Is such a view indeed the just position?
The ‘injustice’ of a living wage would, of course, not need to occur if it weren’t for the prior injustice of disparities of wealth. However, are the concentrations of wealth indeed unjust in the first place?
Calling in the army to protect wealth (as the robber barons did) or allowing the rich to control opinion and government policy in order to protect wealth can only be considered just if their gain of wealth is just in the first place.
Unfortunately, this is rarely true. Luck and early advantages (such as training or talent) are usually the reasons for gain of wealth within one generation. Are these reasons just?
If one person takes their savings and buys one plot of land and another buys a second plot of land and then oil is discovered on one and the other turns to desert, then is the resulting disparity of wealth just? Did they earn it? Surely not.
Indeed, if a person inherits a billion dollars and never works a day in their life, but their fortune accrues interest from the labor of others, is that income just? Did the person earn their wealth or their income? I think not.
However, is it possible in our system to earn a million dollars by simply working harder than everyone else? Of course not.
If my parents pay for Harvard Law School and I work 60 hours a week and become a millionaire, a disadvantaged person who works 100 hours a week will never earn what I earn, no matter how hard they work. Therefore it is clearly not a difference in effort that produces the disparity, and so it cannot be that any such person earns their huge concentration of wealth.

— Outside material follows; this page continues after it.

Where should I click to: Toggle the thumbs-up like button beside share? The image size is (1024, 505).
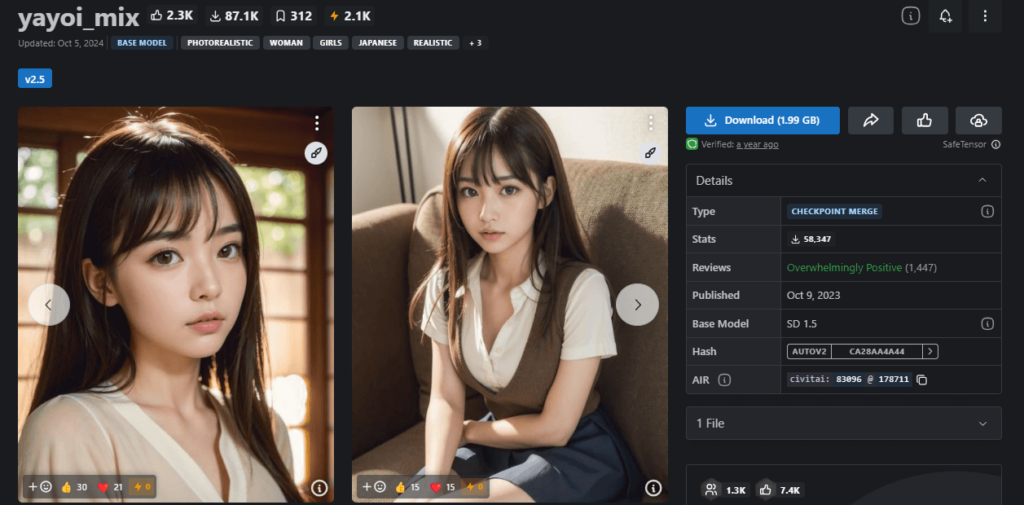pos(924,120)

In other words, a rich man can claim to be against a living wage (paid for by progressive taxation or an inheritance tax) but they simply cannot claim that their reason is due to its injustice.
Justice is clearly not a factor in their world view since, if it were, wages would be based on effort or sacrifice. They would not allow such wealth to accrue to themselves in the first place, in which case a legally-required living wage would not be necessary.